Perilaku manusia mendasari hampir semua masalah lingkungan. Perilaku ramah lingkungan tidak dapat terbentuk hanya sekedar dengan memberikan pengetahuan mengenai isu-isu saja. Perilaku ini juga dipengaruhi oleh faktor nilai-nilai, sikap, norma pribadi dan sosial, motivasi ekstrinsik, usia, jenis kelamin, ras, status sosial ekonomi, agama, dan wilayah geografis (Effendi et al., 2020). Manusia lebih cenderung untuk mengubah perilaku mereka ketika mereka memiliki hubungan emosional dengan masalah dan merasa penting untuk segera ditangani. Psikologi Perilaku Berkelanjutan berusaha untuk mengembangkan cara untuk mengubah perilaku secara berkelanjutan, dengan mempertimbangkan kebutuhan generasi sekarang dan mendatang (Scott et al., 2015).
Perilaku ekologis berawal dari kesadaran ekologis dan keterampilan praktis dasar pengelolaan alam. Dibutuhkan budaya ekologis untuk mengajari manusia bagaimana menerapkan pengetahuan dan keterampilan lingkungan mereka dalam situasi dunia nyata. Kesadaran dan perilaku ekologis dapat dibentuk melalui politik, ekonomi, pendidikan, televisi, dan sistem sosial lainnya. Pendidikan adalah salah satu bidang terpenting. Kemampuan untuk memahami, mengalami, berpikir dan bertindak seharusnya terjadi pada proksimal proses yang terjadi di lingkungan mikro melalui pendidikan di rumah dan sekolah (Miroshkin et al., 2019).
Kesimpulan
Perubahan iklim berdampak pada hampir semua elemen kehidupan, termasuk kesehatan dan mata pencaharian. Mitigasi dan adaptasi perubahan iklim tidak mungkin berhasil kecuali komponen sosial dan budaya dimasukkan secara terintegrasi ke dalam diskusi dan implementasi kebijakan. Penanganan ancaman perubahan iklim terhadap kelangsungan hidup manusia membutuhkan sinergi dari semua pihak dan lapisan masyarakat. Pemerintah sebagai pengambil kebijakan harus terus mendidik masyarakat tentang nilai perilaku ramah lingkungan. Kebijakan harus didasarkan pada keadilan lingkungan, dengan fokus pada "memulihkan keseimbangan alam". Manusia sebagai makhluk yang berakal budi, bermoral, dan beriman, harus menemukan keautentikan hidupnya dengan mengembangkan kesadaran akan tugasnya dalam memelihara dan mengelola lingkungan, bukan menguasai apalagi mengeksploitasinya secara berlebihan.

Entri yang diambil dari sebuah koleksi:
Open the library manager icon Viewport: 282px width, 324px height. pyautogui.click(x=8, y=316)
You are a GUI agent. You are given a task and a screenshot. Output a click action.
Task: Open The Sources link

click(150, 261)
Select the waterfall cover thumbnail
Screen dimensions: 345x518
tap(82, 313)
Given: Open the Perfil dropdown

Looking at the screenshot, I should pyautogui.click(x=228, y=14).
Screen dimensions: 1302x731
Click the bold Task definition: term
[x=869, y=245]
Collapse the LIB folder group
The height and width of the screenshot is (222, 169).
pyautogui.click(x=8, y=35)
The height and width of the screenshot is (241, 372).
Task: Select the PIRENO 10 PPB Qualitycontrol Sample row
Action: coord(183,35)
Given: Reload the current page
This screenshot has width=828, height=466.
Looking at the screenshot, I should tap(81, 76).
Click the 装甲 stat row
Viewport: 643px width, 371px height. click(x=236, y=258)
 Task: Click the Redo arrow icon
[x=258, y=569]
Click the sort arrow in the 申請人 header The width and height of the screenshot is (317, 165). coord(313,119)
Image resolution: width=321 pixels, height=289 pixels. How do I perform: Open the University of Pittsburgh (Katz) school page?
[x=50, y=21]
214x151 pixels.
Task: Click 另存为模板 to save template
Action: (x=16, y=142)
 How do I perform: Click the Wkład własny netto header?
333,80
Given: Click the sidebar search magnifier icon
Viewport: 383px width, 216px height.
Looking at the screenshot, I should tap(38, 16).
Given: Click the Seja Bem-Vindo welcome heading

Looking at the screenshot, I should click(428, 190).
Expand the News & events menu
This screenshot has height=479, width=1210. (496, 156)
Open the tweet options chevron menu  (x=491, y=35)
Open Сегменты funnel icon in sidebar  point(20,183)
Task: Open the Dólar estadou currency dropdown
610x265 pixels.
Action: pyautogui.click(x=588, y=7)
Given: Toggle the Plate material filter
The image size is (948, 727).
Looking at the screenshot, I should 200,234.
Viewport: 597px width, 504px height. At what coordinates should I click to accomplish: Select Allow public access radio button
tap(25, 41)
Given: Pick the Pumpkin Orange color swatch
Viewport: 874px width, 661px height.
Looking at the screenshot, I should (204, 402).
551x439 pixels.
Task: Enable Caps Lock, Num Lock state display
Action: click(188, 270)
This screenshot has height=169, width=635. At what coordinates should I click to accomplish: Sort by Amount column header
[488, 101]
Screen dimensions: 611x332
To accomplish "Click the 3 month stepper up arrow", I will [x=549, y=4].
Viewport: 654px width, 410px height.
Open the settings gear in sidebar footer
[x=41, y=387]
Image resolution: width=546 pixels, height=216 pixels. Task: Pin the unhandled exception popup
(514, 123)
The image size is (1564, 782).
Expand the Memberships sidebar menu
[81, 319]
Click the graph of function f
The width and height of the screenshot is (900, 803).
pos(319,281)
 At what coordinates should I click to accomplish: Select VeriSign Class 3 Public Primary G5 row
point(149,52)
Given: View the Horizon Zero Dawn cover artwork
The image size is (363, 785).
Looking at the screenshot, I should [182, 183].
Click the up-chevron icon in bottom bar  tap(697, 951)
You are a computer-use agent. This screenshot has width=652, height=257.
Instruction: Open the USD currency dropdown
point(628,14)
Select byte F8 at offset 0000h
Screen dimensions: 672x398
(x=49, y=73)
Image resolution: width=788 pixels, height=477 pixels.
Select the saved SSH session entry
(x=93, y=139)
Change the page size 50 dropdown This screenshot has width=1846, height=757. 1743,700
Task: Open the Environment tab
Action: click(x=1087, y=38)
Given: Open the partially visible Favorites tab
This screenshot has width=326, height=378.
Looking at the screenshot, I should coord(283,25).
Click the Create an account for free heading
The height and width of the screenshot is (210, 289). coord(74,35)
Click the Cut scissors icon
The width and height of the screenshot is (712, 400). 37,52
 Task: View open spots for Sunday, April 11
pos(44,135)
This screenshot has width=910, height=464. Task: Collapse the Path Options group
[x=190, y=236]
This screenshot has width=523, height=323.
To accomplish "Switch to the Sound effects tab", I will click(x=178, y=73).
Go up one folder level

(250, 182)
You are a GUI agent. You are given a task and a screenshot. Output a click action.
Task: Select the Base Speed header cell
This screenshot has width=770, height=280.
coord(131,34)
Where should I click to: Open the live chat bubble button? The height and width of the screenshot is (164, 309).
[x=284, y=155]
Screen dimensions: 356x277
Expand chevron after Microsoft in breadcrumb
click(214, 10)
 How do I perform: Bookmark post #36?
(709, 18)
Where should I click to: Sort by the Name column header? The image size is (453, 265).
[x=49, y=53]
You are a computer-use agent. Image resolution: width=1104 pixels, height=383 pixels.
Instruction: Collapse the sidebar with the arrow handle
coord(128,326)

§ **Tugas Anda**
Dalam teks tentang perilaku ramah lingkungan, apa saja yang disebut dapat membentuk kesadaran dan perilaku ekologis? Sebutkan yang dinamai secara khusus.

§ **Jawaban Latihan**
Politik, ekonomi, pendidikan, dan televisi.